WORK TO DO
Reproduce the records word for word, starting with their first line and ending with the line that holds "pos(223,13)", both ends included.

----------

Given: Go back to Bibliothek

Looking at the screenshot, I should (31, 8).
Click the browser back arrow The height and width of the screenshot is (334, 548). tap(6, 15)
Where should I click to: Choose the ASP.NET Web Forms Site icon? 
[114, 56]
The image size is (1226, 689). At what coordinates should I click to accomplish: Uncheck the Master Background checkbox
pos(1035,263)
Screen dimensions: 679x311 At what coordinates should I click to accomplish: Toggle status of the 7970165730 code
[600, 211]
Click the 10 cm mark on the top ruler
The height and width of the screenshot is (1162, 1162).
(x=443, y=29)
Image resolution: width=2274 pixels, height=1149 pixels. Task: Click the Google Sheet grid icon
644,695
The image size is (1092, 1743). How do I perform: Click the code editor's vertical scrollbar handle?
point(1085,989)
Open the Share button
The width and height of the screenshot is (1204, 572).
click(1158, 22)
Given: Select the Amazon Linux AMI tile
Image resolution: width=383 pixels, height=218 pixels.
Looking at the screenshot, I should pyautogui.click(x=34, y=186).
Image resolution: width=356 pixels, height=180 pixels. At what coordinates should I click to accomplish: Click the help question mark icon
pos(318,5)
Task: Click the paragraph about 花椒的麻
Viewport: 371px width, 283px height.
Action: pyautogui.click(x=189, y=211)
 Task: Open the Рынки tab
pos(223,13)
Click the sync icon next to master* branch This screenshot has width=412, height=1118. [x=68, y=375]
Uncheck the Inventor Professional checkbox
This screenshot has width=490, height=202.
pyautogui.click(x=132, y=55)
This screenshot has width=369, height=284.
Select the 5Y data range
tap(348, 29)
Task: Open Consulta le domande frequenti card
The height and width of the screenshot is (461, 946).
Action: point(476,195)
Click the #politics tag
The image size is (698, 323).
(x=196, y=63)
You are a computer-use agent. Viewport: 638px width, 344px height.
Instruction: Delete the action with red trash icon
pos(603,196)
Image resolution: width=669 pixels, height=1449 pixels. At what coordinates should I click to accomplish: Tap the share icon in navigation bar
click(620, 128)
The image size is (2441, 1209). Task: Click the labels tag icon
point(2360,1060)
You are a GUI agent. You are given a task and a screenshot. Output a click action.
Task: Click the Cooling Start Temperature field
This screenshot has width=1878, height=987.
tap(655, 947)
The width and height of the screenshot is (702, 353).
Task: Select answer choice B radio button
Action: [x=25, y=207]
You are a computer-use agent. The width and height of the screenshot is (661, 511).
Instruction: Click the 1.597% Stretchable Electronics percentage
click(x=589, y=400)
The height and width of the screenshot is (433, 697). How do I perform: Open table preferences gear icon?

----------

ANSWER IN FULL
Given: Go back to Bibliothek

Looking at the screenshot, I should (31, 8).
Click the browser back arrow The height and width of the screenshot is (334, 548). tap(6, 15)
Where should I click to: Choose the ASP.NET Web Forms Site icon? 
[114, 56]
The image size is (1226, 689). At what coordinates should I click to accomplish: Uncheck the Master Background checkbox
pos(1035,263)
Screen dimensions: 679x311 At what coordinates should I click to accomplish: Toggle status of the 7970165730 code
[600, 211]
Click the 10 cm mark on the top ruler
The height and width of the screenshot is (1162, 1162).
(x=443, y=29)
Image resolution: width=2274 pixels, height=1149 pixels. Task: Click the Google Sheet grid icon
644,695
The image size is (1092, 1743). How do I perform: Click the code editor's vertical scrollbar handle?
point(1085,989)
Open the Share button
The width and height of the screenshot is (1204, 572).
click(1158, 22)
Given: Select the Amazon Linux AMI tile
Image resolution: width=383 pixels, height=218 pixels.
Looking at the screenshot, I should pyautogui.click(x=34, y=186).
Image resolution: width=356 pixels, height=180 pixels. At what coordinates should I click to accomplish: Click the help question mark icon
pos(318,5)
Task: Click the paragraph about 花椒的麻
Viewport: 371px width, 283px height.
Action: pyautogui.click(x=189, y=211)
 Task: Open the Рынки tab
pos(223,13)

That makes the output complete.